What to do:
Please set down the records below word for word, starting at the line that contains "Task: Click the" and ending at the line that contains "tap(882, 42)", and leave out the pictures.

Input:
──────

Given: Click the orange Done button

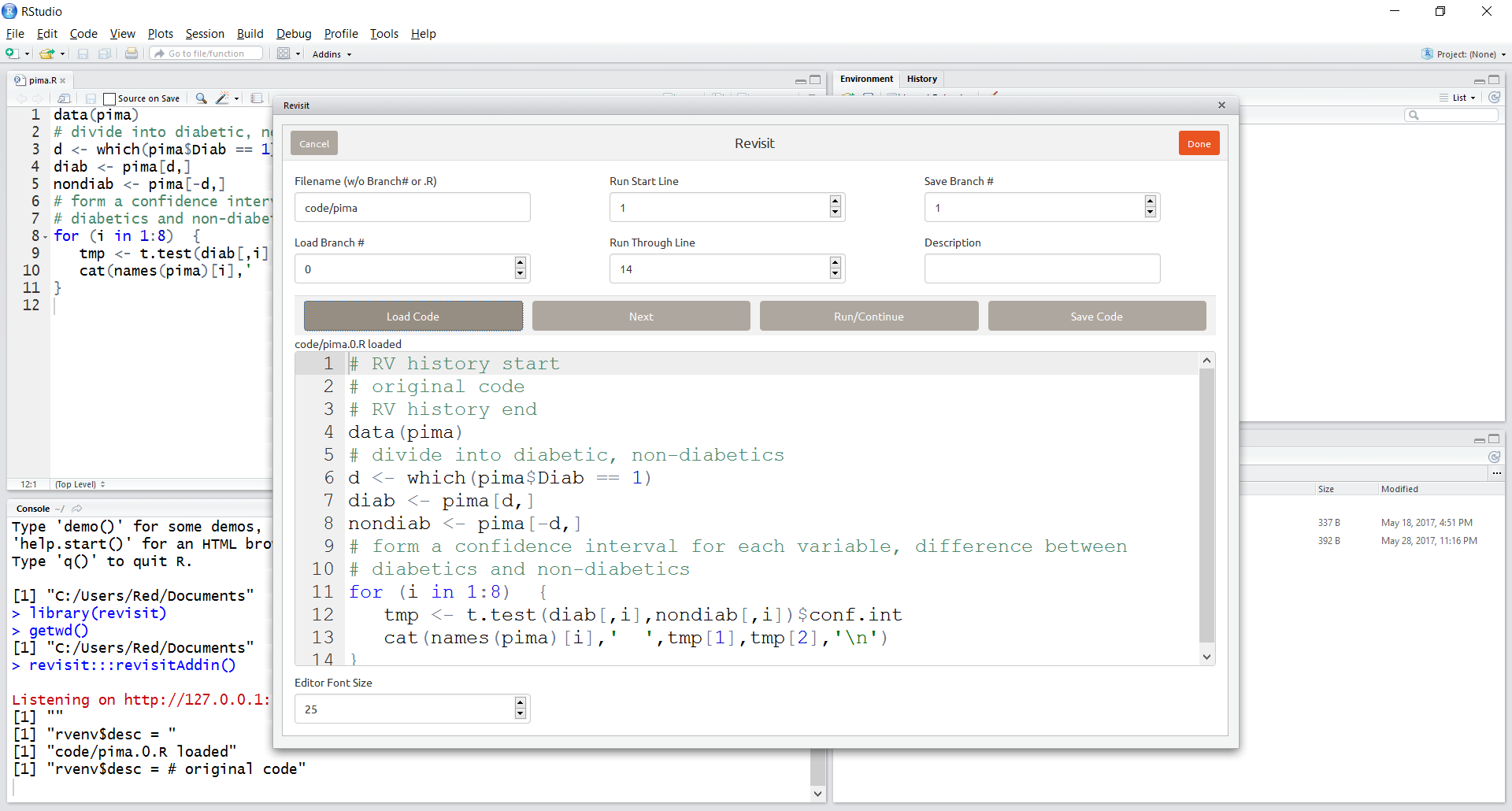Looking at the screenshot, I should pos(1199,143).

──────

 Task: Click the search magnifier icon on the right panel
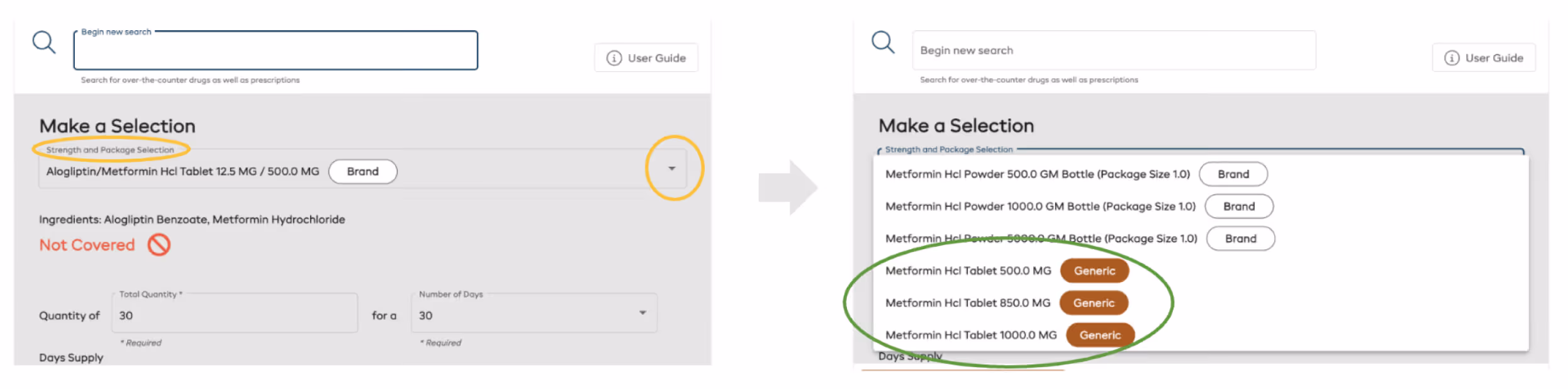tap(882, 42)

──────

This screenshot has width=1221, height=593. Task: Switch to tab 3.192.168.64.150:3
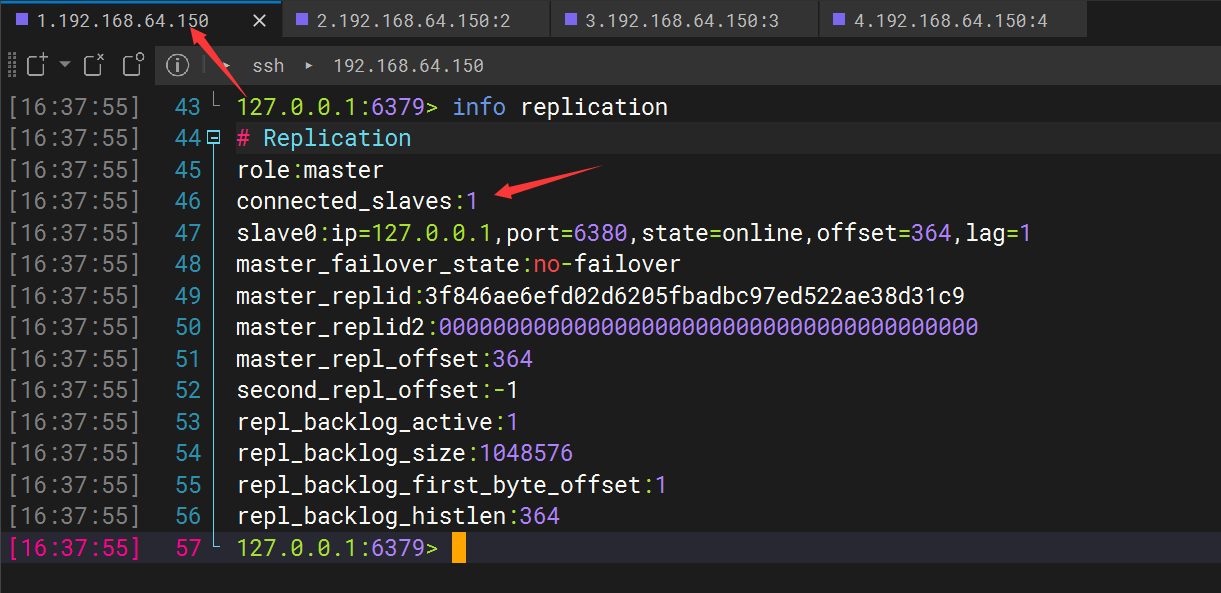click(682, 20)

──────

Output:
 Task: Click the search magnifier icon on the right panel
tap(882, 42)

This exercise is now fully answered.